On May 9, Busch took part in an IndyCar rookie test on the 2.5-mile speedway and passed it by turning a speed of 218.210 mph. Although neither the driver nor Andretti Autosport, the open-wheel team that supplied a vehicle for the test, were prepared to make a run at this year’s Indy 500, Busch is clearly intrigued by the idea. The Furniture Row Racing driver would also have to factor in NASCAR’s Coca-Cola 600, run on the same day as the Indy 500, although later in the evening. Three drivers have attempted the Memorial Day double -- Tony Stewart, John Andretti and Robby Gordon -- with Stewart being the only one to successfully complete all the laps.
“It’s something you want to do as a dream,” Busch said. “Sometimes you have to throw away common sense when you have a dream, and to go and do it. We’ll see if it turns out. A lot of guys would love to do it, but there’s that 600-mile race you’ve got to do that same night. So that’s the big focus for a stock-car guy.”
How serious is Busch? Consider that he recently had a 45-minute telephone conversation with former Penske Racing teammate Sam Hornish Jr., an IndyCar and Indianapolis 500 champion who made the jump full-time to NASCAR in 2008. Hornish came away from that discussion believing that Busch would attempt the Indy 500 eventually.
“He called me up one day and wanted to know about sitting in the car and differences between the IndyCar and stock car, and little things about the nuances. A lot of the things he asked me I knew he had put a lot of thought into. It was neat for me to be able to go through those things because there are so many things that don’t transfer over between the two cars,” said Hornish, now a full-time driver in the NASCAR Nationwide Series.

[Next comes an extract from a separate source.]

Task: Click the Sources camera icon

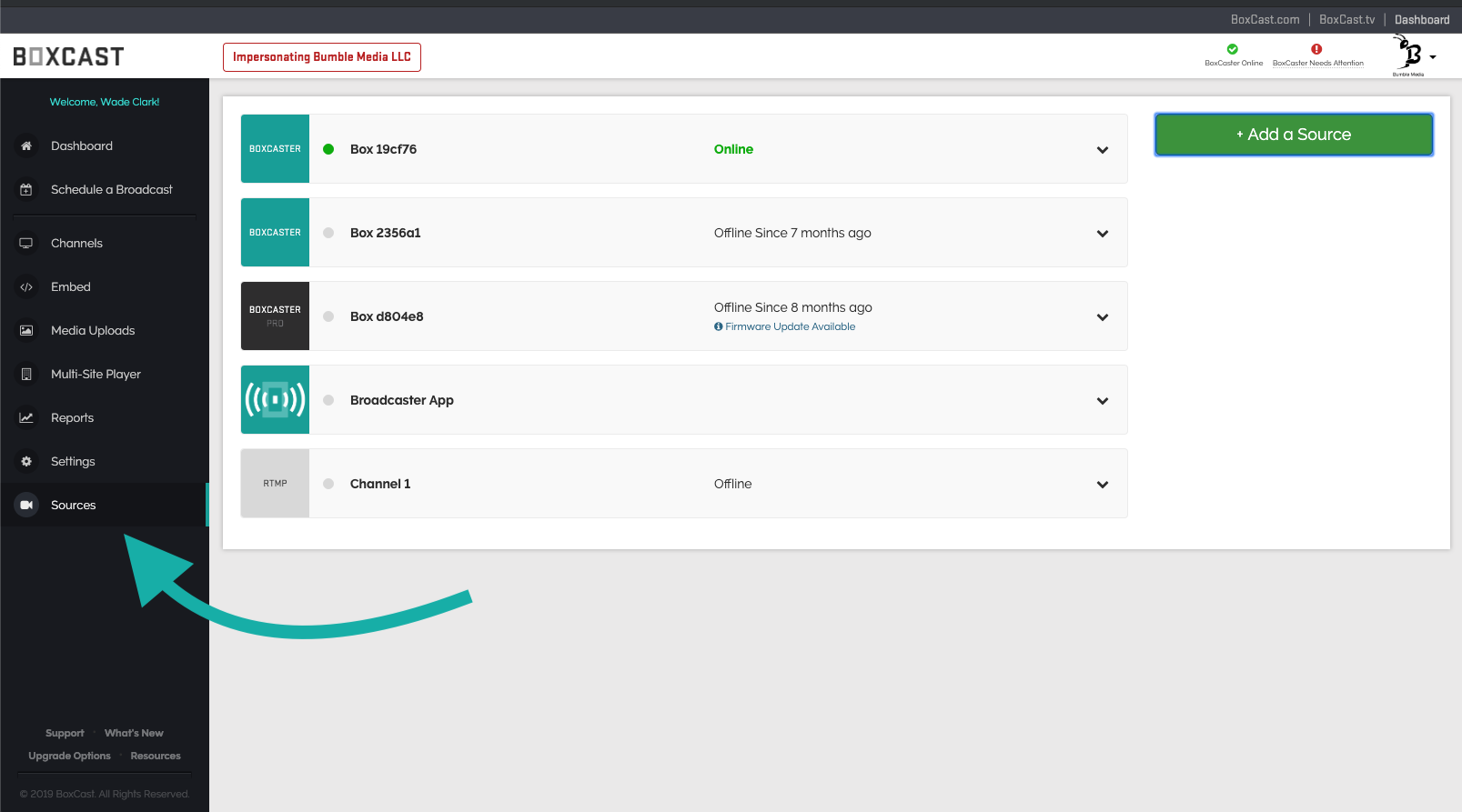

“I had a lot of fun, actually, explaining to him things I had experienced running the IndyCar here and the differences between it. The fact that he has ran here in a stock car as much as he has was a neat thing for me, because he has been around here a ton of laps, so it isn’t like he doesn’t know how to do it. It just showed how serious it is. He only went and did some practice this year, but I wouldn’t be too surprised to see him make it happen where he runs the Indy 500 in the next couple of years.”

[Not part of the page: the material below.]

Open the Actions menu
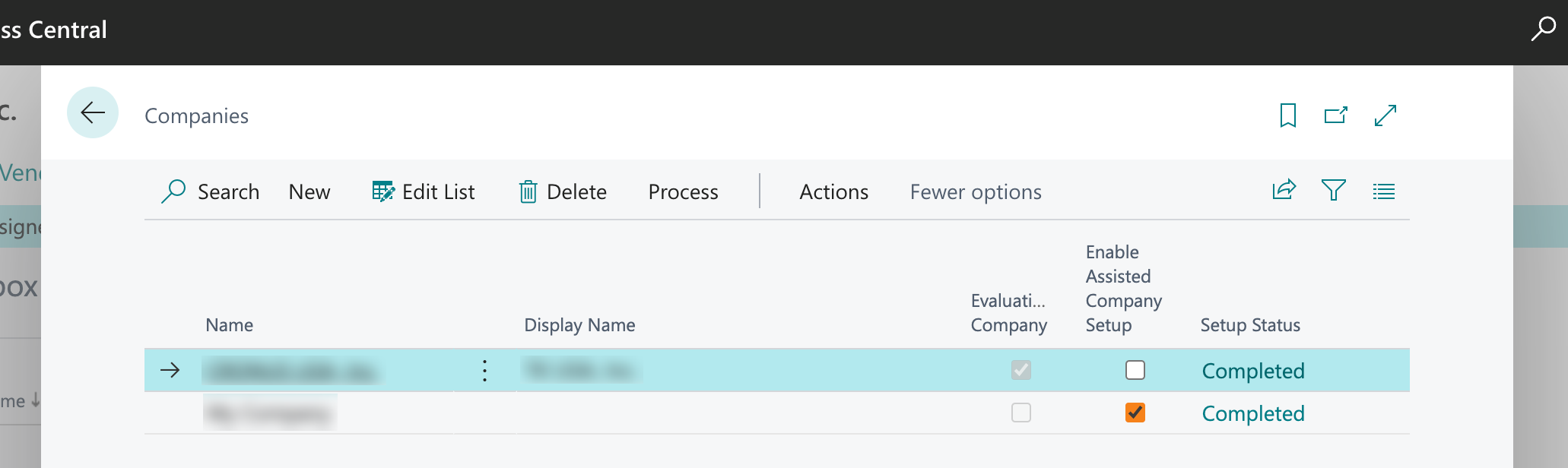Viewport: 1568px width, 468px height. [833, 191]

Busch’s take on the conversation: “It was neat to switch the roles with Sam,” said the 24-time race winner on NASCAR’s top circuit. “He was the student and I was the mentor when he came to stock cars, and I tried to help him out. It was just great to give him a call, and talk to an Indy 500 champion.”

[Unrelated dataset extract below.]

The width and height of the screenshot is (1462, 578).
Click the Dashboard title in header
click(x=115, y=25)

As for who might field a car, Busch said he’s received “a couple of other offers from a couple of other teams after we did our practice session with Andretti,” a team owned by longtime Indy 500 participant Michael Andretti. “But I’d like to do it with Andretti,” Busch added, “since he’s the one who dipped me in the bath the first time and baptized me.”
Saturday, Busch sounded as if the effort hinged on sponsorship -- a factor that transcends all disciplines in auto racing. “Sponsorship is the name of the game,” he said. “… So we’re out there looking, and we’re out there promoting, and we’ll see if things come together the right way.”